Selection:
——————
2 of 2 people found this review constructive.




Reviews

Wow, this is...incredible. The sadness, loneliness, like living in an abandoned house and becoming part of the decrepit belongings, yet towards the end, there's an acceptance of hope. Not quite enough to accept things and move on, but enough to accept that there is a light, there is an exit that'll lead you to better days. Incredible.

Posted 9 Years Ago


1 of 1 people found this review constructive.

I love poetry Raveness. Because right behind it's paper trail (and I mean right behind it) is always
this synizesis or sitting down of symbology. One might ask, "did the poet really mean that when
they wrote it", or "does it matter that the poet didn't really mean that when they wrote it"? So
poetry becomes a kind of magic trick where the magician shows you everything you didn't
think would happen. Or like my little cousin said to me the other day, "you just cant tell
strangers all your business". And I guess she has a point, especially when applied to a love poem,
which this is. The less you tell me about relationships, the more (magic) I believe has happened.

I have no criticism of any poem written by another person living on this earth. And I wont start now.
You have a critical eye for the importance of eternal relationships. Sometimes those relationships
are viewed from the comfort (or discomfort) of your own window. A whole lot of folks refuse to
see others from this perspective, so they go through life saying mean things and hurting others.
——————
Raw data:
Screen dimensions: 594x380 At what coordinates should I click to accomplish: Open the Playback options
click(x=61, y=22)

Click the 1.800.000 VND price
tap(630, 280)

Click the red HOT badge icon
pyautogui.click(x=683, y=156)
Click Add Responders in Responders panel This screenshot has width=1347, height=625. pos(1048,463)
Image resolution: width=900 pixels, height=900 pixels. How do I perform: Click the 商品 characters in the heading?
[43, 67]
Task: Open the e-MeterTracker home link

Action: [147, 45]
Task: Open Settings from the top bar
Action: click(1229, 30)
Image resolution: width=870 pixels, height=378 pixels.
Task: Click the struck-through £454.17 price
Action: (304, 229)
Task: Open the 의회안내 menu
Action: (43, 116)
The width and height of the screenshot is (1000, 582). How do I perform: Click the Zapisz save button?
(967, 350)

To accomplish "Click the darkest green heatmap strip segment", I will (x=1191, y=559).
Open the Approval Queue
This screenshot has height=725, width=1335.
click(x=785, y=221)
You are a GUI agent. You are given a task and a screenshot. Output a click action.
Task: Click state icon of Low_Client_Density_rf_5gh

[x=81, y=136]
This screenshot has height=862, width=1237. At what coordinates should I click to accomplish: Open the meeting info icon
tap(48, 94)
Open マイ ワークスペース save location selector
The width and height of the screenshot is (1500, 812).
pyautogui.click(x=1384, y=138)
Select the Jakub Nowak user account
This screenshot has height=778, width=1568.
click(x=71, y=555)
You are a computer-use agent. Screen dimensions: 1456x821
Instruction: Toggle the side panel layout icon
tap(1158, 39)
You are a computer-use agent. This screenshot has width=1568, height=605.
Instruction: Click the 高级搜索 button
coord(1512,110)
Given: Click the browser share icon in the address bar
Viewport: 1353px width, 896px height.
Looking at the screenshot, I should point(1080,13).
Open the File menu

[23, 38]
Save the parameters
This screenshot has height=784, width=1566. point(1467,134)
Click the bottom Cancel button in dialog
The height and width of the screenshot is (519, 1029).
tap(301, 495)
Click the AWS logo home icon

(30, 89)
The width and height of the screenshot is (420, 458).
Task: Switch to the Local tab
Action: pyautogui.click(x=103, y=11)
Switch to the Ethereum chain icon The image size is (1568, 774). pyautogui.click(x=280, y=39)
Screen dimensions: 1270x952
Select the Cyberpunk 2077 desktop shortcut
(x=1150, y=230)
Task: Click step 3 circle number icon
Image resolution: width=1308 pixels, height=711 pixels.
——————
Task instructions:
(A) Print the entries starting at the line that contains "You are a GUI" and ending at the line that contains "tap(1158, 39)", unchanged.
(B) Carry on the reviews of the poem beyond their final sentence.

Exercise results:
(A)
You are a GUI agent. You are given a task and a screenshot. Output a click action.
Task: Click state icon of Low_Client_Density_rf_5gh

[x=81, y=136]
This screenshot has height=862, width=1237. At what coordinates should I click to accomplish: Open the meeting info icon
tap(48, 94)
Open マイ ワークスペース save location selector
The width and height of the screenshot is (1500, 812).
pyautogui.click(x=1384, y=138)
Select the Jakub Nowak user account
This screenshot has height=778, width=1568.
click(x=71, y=555)
You are a computer-use agent. Screen dimensions: 1456x821
Instruction: Toggle the side panel layout icon
tap(1158, 39)

(B)
Finding the sad parts about others only make finding the good parts the stuff of hope and great
poetic endings. You have so much to say my friend....you just have to find shorter ways to say it.

And to that, you're already a remarkable writer.....dana

Posted 9 Years Ago


1 of 1 people found this review constructive.

There are so many feelings expressed in this poem, its words near run from the page! Whether or not you're afraid of exposing your fear or merely need to escape it, who's to know but you. You've taken great care in finding meter, in displaying your thoughts and phrases in an inviting way. You show amazing potential, you're more than able to use words as emotional and colourful tools.

Have sent you a private message. Thank you for sharing.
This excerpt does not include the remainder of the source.